This would solve everyone's problem. The articles would be linked so everyone could be clear. They both merit their own articles. Everyone is happy. The edit and talk debate can be ended. Does this sound like a reasonable proposal? --Lightbound talk 21:15, 30 September 2009 (UTC)

As I said before, I am not opposed to a content fork, but we should decide on the two articles in question, and their scope. I believe that if you split off two articles, one article is going to be about metaphysical questions raised by quantum mechanics, and maybe it should be called "quantum mysticism", "quantum dualism", or "quantum mind/body philosophy" or "quantum mind/body problem" (in line with the title of Wigner's article). The other article will be about quantum healing, quantum touch, quantum meditation, and it will be devoid of any actual science, and perhaps it should be called "quantum mysticism" or "quantum meditative practices", or "quantum new-age methods".
To keep the discussion clear, I will call all the science stuff "quantum dualism", and the meditation/telepathy/healing "quantum new-age practices". The question is whether we discuss quantum dualism together with quantum new-age practices, or whether we separate them out into two articles.

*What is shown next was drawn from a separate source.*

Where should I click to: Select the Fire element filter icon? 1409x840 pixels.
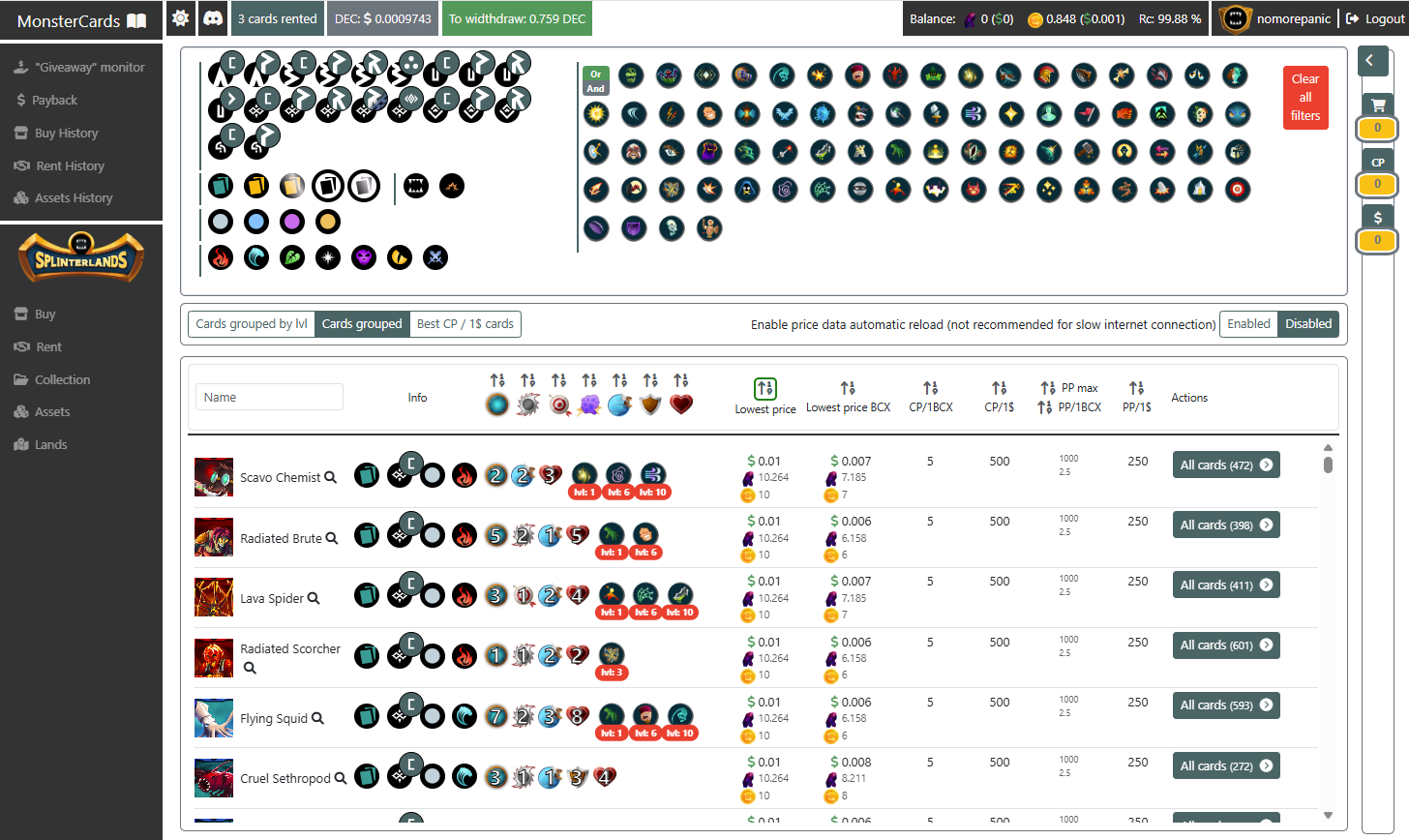(x=221, y=257)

If the two articles are separate, the criticism of the skeptics belongs on "quantum new-age practices", not quantum dualism. Since the quantum new-age practices are using quantum mechanical terminology to lend scientific authority to things that are old, they look like any other pseudoscience, and "quantum new age practices" will quickly degenrate into a "skeptics say"/"proponent believe" article, like other articles on pseudoscience.

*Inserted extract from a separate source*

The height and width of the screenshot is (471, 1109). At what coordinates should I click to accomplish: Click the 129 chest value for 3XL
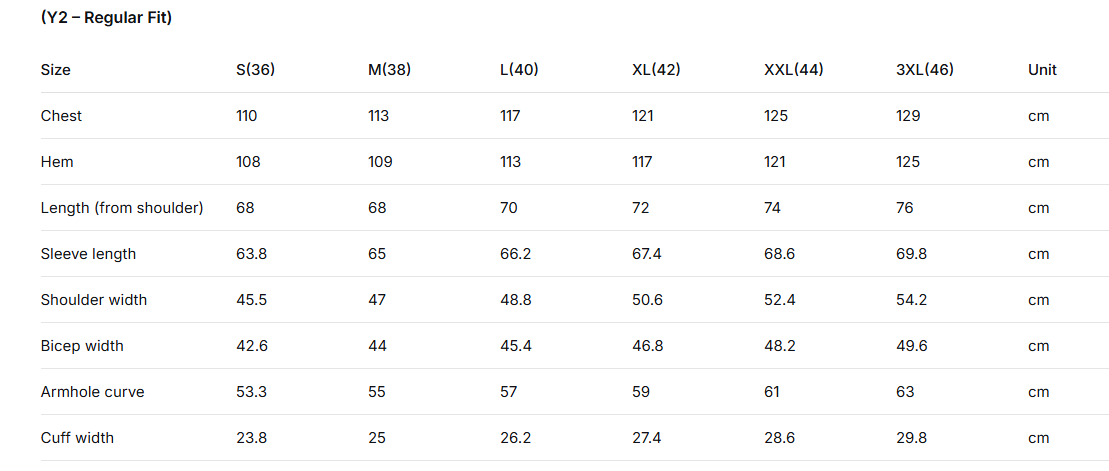(x=908, y=116)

I think that this approach is unfair to quantum mysticism, because the ideas about quantum dualism are supported by many physicists. It bothers me to think that something as subtle as quantum mysticism, with its mix of mainstream science, mind/body philosophy, and flat-out quackery, will be treated like the paranormal. I think that by having both issues discussed in the same article, the article becomes fairer to the point of view of the quantum mystic.
In particular, as long as the mysticism is in line with psycho-physical parallelism and no-miracles, it is totally in line with the opinion of the scientific founders of quantum mechanics. This can include out-of-body experience, synchronicity, god-mind, consciousness alteration by meditation, which do not contradict psycho-physical parallelism, and don't require miracles. Skeptics usually jump up and down only when someone claims that psycho-physical parallism is violated, or when someone claims a miracle. Since 90% of meditative practices, quantum or non-quanutm, don't make any such claims, it would be a shame to make an article about mysticism which made it sound like pure quackery.Likebox (talk) 23:08, 30 September 2009 (UTC)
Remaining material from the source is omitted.